Don’t tell anyone, but I’ve been spying on my next-door neighbors.
Okay, not on the neighbors themselves, but the stonemasons they hired to build a new porch and patio.
So far, the contractors have assembled an elegantly curved, four-foot high wall that serves as the border for an intimate outdoor dining space. From there, it’s a couple of steps down to a patio area that is shaping up to be a nifty spot for sitting and reading a book or maybe catching a mid-summer snooze.
I’ve always admired stone artisans who can fit together random pieces of rock to create patterns that are attractive and perfectly straight. Then again, I admire anyone who can build anything that comes out perfectly straight.
Because while I do just fine when it comes to repairing or extending things, I’m not so good at building stuff from scratch. Heck, even as a kid my Lincoln Log houses came out looking kind of tipsy.
One reason, I suspect, is that I lack the patience (and skill) for getting the foundation level. And if you start out with a foundation that’s out of whack, it can only get worse. On the other hand, my neighbor’s contractors spent days just measuring, leveling the base before setting the first stone.
So what’s the connection?
Just this: As a communicator, you set the foundation for brand recognition and sales revenue with the messages and content you create.
But like me and my Lincoln Logs, too many companies either forget the foundation altogether, or build it with slopes and sags. Maybe there are too many jargony brochures or the purportedly serious pieces are little more than self-promoting fluff.

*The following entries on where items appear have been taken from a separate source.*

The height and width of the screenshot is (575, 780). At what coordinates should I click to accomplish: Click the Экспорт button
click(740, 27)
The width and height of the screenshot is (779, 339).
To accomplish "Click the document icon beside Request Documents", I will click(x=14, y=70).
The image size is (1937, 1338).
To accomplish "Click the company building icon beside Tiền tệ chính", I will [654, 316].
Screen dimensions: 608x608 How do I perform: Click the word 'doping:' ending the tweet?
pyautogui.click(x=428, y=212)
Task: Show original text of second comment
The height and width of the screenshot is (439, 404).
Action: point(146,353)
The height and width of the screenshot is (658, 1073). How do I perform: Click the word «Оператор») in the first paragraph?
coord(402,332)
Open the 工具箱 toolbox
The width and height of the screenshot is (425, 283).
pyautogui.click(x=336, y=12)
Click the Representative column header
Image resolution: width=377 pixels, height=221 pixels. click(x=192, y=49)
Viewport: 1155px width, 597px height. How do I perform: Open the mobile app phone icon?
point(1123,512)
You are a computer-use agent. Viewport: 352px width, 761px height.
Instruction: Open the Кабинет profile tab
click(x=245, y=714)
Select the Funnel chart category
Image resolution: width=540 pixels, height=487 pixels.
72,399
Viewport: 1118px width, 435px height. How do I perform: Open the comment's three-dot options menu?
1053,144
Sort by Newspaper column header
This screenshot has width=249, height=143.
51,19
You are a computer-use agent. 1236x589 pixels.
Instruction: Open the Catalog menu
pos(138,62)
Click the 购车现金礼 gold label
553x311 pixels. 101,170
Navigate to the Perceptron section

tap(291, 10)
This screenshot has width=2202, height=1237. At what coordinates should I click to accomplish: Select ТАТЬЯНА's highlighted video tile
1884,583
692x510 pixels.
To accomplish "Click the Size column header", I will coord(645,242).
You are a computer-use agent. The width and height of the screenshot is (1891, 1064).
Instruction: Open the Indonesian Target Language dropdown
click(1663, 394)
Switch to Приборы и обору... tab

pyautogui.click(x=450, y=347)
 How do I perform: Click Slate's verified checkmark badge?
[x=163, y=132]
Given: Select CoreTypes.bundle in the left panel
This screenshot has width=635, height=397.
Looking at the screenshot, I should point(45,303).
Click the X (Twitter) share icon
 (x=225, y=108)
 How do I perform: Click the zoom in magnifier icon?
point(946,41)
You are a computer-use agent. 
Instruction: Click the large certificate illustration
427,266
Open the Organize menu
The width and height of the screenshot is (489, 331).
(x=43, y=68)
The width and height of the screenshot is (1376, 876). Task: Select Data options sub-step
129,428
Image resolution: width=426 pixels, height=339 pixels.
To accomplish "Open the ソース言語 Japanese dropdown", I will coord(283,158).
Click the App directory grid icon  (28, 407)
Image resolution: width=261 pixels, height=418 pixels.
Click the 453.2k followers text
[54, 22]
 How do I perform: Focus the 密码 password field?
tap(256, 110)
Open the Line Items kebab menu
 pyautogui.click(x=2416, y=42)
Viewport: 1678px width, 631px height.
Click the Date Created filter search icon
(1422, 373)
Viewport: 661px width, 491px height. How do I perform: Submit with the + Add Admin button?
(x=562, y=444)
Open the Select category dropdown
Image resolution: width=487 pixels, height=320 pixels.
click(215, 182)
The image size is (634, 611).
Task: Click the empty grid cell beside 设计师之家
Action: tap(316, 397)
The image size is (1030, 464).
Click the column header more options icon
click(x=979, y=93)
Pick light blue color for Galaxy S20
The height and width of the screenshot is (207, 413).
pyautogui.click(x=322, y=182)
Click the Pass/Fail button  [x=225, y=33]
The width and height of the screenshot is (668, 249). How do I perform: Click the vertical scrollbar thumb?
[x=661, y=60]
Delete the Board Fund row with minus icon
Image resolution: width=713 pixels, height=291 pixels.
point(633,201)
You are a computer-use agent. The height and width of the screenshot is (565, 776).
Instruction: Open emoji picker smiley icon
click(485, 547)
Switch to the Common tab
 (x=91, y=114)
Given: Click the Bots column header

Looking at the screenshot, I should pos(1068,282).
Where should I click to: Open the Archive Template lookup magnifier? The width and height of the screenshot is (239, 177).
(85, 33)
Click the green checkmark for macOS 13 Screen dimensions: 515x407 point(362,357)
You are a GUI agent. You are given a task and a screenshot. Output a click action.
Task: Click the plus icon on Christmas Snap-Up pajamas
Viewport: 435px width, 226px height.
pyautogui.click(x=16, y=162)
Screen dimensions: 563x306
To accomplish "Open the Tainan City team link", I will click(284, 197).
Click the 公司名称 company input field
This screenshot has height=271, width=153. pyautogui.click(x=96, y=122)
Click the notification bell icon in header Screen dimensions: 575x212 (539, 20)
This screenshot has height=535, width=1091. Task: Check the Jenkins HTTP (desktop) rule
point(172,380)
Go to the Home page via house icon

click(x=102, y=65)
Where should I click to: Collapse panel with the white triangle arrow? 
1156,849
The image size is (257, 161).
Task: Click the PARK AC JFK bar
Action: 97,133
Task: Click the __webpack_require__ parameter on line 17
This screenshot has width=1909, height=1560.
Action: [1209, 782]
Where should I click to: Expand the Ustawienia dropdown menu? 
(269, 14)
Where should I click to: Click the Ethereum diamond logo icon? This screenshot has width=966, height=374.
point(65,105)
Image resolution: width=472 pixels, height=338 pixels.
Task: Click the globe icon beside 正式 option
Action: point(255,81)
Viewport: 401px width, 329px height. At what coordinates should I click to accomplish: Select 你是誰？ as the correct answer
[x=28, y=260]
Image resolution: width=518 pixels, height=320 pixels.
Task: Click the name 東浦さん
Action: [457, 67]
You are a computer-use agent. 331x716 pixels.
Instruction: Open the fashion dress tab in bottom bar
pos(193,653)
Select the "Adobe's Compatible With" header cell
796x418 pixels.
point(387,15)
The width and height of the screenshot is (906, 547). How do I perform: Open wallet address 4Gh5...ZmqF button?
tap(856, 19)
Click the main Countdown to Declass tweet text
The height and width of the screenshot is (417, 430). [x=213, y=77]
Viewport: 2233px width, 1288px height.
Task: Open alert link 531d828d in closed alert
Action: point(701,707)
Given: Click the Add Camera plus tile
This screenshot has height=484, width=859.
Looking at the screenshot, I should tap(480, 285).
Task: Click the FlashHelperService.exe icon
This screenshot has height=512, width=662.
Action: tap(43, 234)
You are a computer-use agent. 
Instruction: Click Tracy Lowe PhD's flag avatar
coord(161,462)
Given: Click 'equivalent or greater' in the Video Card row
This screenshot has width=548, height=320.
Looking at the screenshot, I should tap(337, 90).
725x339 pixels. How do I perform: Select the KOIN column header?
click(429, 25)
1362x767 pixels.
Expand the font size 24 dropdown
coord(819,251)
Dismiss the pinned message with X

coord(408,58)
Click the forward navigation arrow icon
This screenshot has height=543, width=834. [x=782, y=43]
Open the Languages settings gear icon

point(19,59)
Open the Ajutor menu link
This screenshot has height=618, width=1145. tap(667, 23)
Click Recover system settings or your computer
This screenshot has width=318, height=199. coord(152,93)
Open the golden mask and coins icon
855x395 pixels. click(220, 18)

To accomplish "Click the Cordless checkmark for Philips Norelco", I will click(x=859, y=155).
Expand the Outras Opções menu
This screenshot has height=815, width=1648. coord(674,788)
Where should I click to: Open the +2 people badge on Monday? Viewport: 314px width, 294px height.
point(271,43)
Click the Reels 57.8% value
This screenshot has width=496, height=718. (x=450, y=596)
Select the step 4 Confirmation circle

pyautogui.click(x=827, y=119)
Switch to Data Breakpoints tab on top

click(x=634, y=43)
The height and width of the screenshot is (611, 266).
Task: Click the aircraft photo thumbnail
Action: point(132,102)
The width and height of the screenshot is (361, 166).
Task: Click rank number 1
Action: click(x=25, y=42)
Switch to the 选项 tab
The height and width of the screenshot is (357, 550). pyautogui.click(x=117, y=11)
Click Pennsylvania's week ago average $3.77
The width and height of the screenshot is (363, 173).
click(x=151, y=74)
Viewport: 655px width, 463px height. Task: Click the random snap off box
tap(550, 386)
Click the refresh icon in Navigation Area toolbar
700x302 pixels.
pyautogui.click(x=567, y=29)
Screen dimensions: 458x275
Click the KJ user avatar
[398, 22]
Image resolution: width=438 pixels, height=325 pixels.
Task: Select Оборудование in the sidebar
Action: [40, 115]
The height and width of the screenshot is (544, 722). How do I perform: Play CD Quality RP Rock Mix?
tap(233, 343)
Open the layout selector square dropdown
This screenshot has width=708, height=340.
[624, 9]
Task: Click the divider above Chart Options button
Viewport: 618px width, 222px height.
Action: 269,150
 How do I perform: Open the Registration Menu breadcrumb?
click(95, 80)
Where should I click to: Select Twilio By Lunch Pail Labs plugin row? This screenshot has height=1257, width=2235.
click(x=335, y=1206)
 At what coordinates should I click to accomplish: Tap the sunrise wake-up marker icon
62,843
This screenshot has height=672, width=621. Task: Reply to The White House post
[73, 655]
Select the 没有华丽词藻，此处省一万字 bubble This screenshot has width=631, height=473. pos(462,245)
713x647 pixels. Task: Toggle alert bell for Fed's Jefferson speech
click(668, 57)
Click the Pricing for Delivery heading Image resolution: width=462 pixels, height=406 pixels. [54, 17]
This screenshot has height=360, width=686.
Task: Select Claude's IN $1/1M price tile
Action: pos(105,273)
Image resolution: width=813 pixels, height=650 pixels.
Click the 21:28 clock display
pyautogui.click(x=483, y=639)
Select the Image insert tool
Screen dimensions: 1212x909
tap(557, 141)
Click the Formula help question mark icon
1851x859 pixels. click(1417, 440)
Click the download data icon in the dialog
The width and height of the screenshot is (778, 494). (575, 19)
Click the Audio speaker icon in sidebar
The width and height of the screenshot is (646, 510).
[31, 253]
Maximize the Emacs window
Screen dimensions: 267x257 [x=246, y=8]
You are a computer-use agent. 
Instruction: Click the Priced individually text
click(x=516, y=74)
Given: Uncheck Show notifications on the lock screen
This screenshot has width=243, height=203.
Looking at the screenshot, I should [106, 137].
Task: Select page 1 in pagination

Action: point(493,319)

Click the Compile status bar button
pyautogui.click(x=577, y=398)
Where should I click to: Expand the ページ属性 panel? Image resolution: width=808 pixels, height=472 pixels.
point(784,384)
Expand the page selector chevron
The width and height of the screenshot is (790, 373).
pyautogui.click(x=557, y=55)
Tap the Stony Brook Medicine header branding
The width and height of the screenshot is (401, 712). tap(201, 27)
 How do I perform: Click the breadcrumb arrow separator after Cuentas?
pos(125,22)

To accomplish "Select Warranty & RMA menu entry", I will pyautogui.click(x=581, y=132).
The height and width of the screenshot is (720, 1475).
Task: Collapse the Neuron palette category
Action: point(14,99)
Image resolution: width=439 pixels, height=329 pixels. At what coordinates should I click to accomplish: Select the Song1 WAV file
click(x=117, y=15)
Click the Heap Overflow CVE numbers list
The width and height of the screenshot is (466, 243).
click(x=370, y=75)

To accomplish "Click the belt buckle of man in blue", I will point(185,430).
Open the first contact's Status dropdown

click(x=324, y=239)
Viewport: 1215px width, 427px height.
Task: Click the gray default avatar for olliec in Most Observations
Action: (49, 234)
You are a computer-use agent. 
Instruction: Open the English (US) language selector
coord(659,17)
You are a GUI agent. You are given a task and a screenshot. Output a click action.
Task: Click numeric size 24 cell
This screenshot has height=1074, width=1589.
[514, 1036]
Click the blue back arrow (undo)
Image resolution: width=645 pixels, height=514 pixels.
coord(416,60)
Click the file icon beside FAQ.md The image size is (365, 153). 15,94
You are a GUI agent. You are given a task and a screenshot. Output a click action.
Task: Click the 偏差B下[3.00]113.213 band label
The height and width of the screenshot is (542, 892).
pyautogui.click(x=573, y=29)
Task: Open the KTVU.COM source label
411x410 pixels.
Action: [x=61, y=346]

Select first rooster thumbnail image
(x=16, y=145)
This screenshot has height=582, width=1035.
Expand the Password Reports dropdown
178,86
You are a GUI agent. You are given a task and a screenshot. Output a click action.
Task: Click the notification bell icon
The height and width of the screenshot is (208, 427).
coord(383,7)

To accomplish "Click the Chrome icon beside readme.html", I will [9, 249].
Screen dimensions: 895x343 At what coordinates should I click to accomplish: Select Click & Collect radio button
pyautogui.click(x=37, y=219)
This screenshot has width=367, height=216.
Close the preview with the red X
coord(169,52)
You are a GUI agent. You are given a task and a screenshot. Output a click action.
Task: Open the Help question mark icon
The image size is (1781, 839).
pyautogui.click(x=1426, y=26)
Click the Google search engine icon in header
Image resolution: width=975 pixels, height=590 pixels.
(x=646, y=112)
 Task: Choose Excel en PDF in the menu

To reach buyers and influencers, you need a foundation that’s just as level at the corners as it is in the middle. That means identifying all of your audiences and their roles in the purchase process, the kinds of information they need and the ways they prefer to consume that information. Then, take the time to make sure that each piece fits evenly into that form.
Once you’ve established the foundation, you can rely on it to build out those strong connections with buyers at every touch point…
The bottom line: Outbound communication programs need to be built on a level foundation made from a solid content inventory.
No doubt, getting there takes time, planning, insight and work.
The alternative? Finding yourself between a rock and a hard place.